Different subject URIs mean different subjects. What is the canonical URI that is to be used to refer to one of gutenberg's texts? (I don't think it's the one in catalog.rdf)
* Different layout for dc:subject (uses a rdf:Bag in one, a simple bunch of bnodes in the other)
A Bag *is* just a bunch of nodes.
The syntax may be different but the semantic is the same.
This: dc:subject [ dcam:memberOf dc:LCSH; rdf:value "Geography -- Handbooks, manuals, etc.", "Political science -- Handbooks, manuals, etc.", "Political statistics -- Handbooks, manuals, etc.", "World politics -- Handbooks, manuals, etc."], [ dcam:memberOf dc:LCC; rdf:value "G"]; is different from this: dc:subject [ a rdf:Bag; rdf:_1 [ a dc:LCSH; rdf:value "Geography -- Handbooks, manuals, etc."]; rdf:_2 [ a dc:LCSH; rdf:value "World politics -- Handbooks, manuals, etc."]; rdf:_3 [ a dc:LCSH; rdf:value "Political science -- Handbooks, manuals, etc."]; rdf:_4 [ a dc:LCSH; rdf:value "Political statistics -- Handbooks, manuals, etc."]], [ a dc:LCC; rdf:value "G"]; Try writing a script that yields the strings in there and you'll see that it is different.
* Creator/Contributor/Publisher has a URI in the individual files but a text string in the catalog.rdf.gz. Using a URI is the right way to do it.
Thats the only difference.
Actually using an URL is quite the wrong way.
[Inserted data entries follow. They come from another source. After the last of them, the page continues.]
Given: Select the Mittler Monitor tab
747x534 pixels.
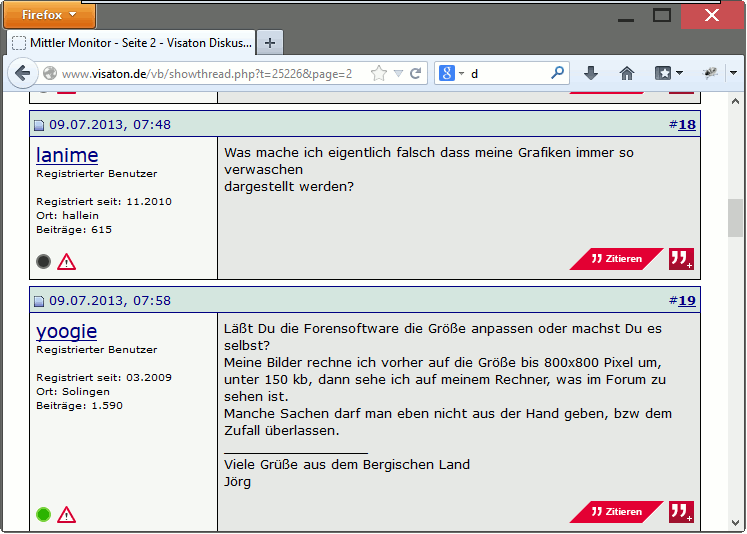Looking at the screenshot, I should click(x=131, y=43).
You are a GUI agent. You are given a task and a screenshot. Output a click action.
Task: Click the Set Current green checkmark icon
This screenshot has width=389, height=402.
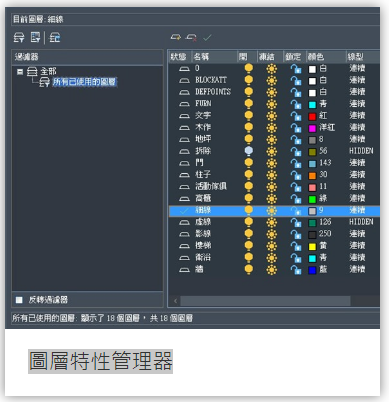click(x=207, y=38)
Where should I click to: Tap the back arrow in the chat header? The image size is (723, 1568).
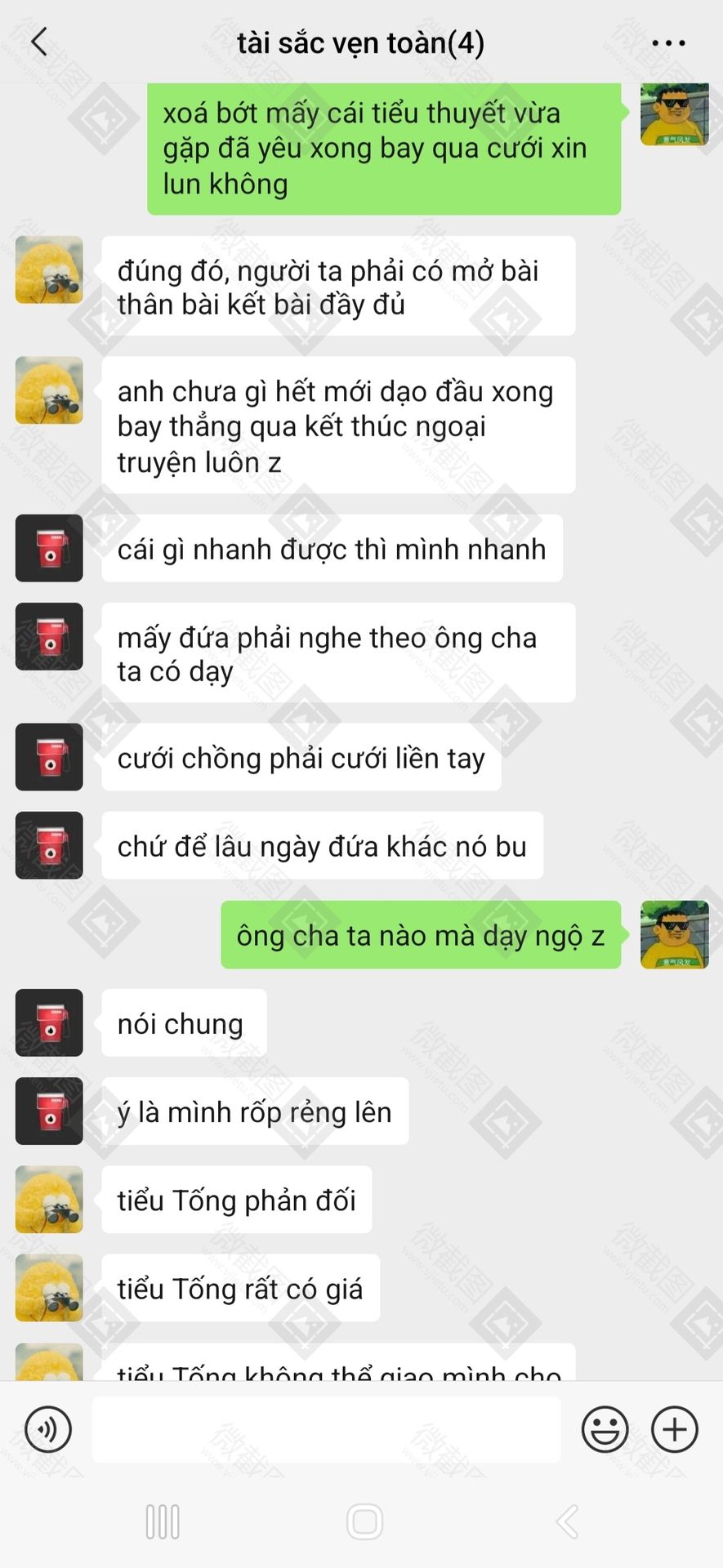pos(39,42)
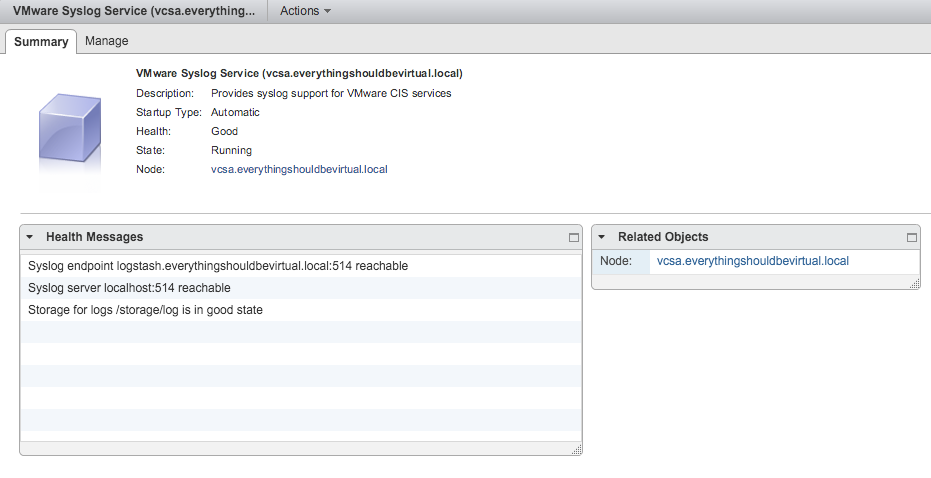931x478 pixels.
Task: Collapse the Health Messages panel triangle
Action: (30, 238)
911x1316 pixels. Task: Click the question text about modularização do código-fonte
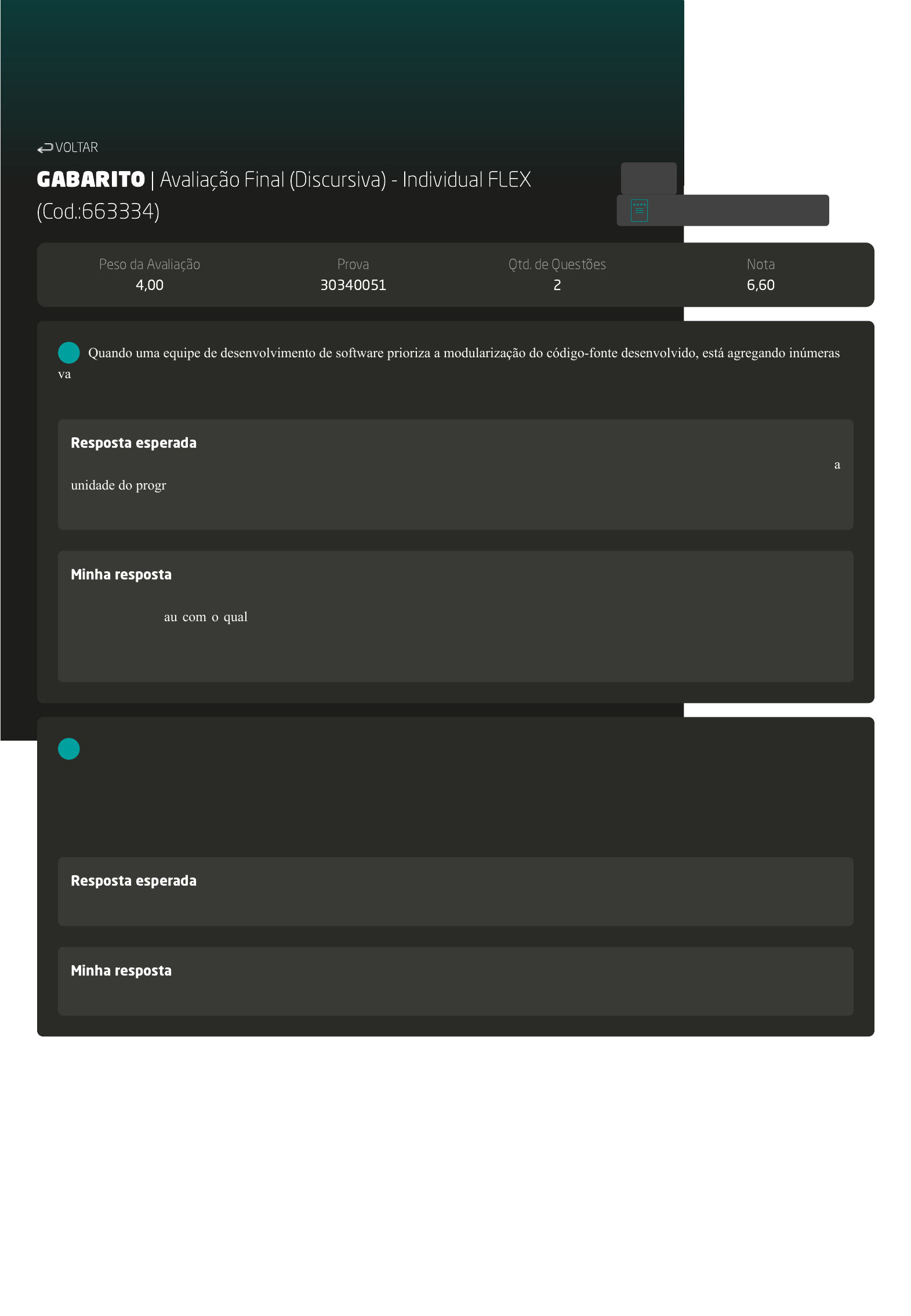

I did that only to make it possible for somebody to create an exact replica of our dataset (ie. containing the exact same set of (wrong?) assumptions we made.)
The semantic of the string literal is: the author of this book is spelled 'John Doe'.
The semantic of the URL is: the author of this book is spelled 'John Doe' *and* the authors of two books are the same person if they share the same url.
Now the second statement is a very bold statement, especially if you don't find any LoC record for the book you are cataloguing or the LoC doesn't know either. (This happens quite often.)
Since we want to be able to make statements about Authors, they need to have URIs. I agree it's a bold statement, and inferring this information is error-prone. However I could start from scratch or I could start from the work you've already done. I'd rather not have to start from scratch. So the information needed to make an exact replica of your dataset is contained in the individual works rdf, not the catalog.rdf. How does that work?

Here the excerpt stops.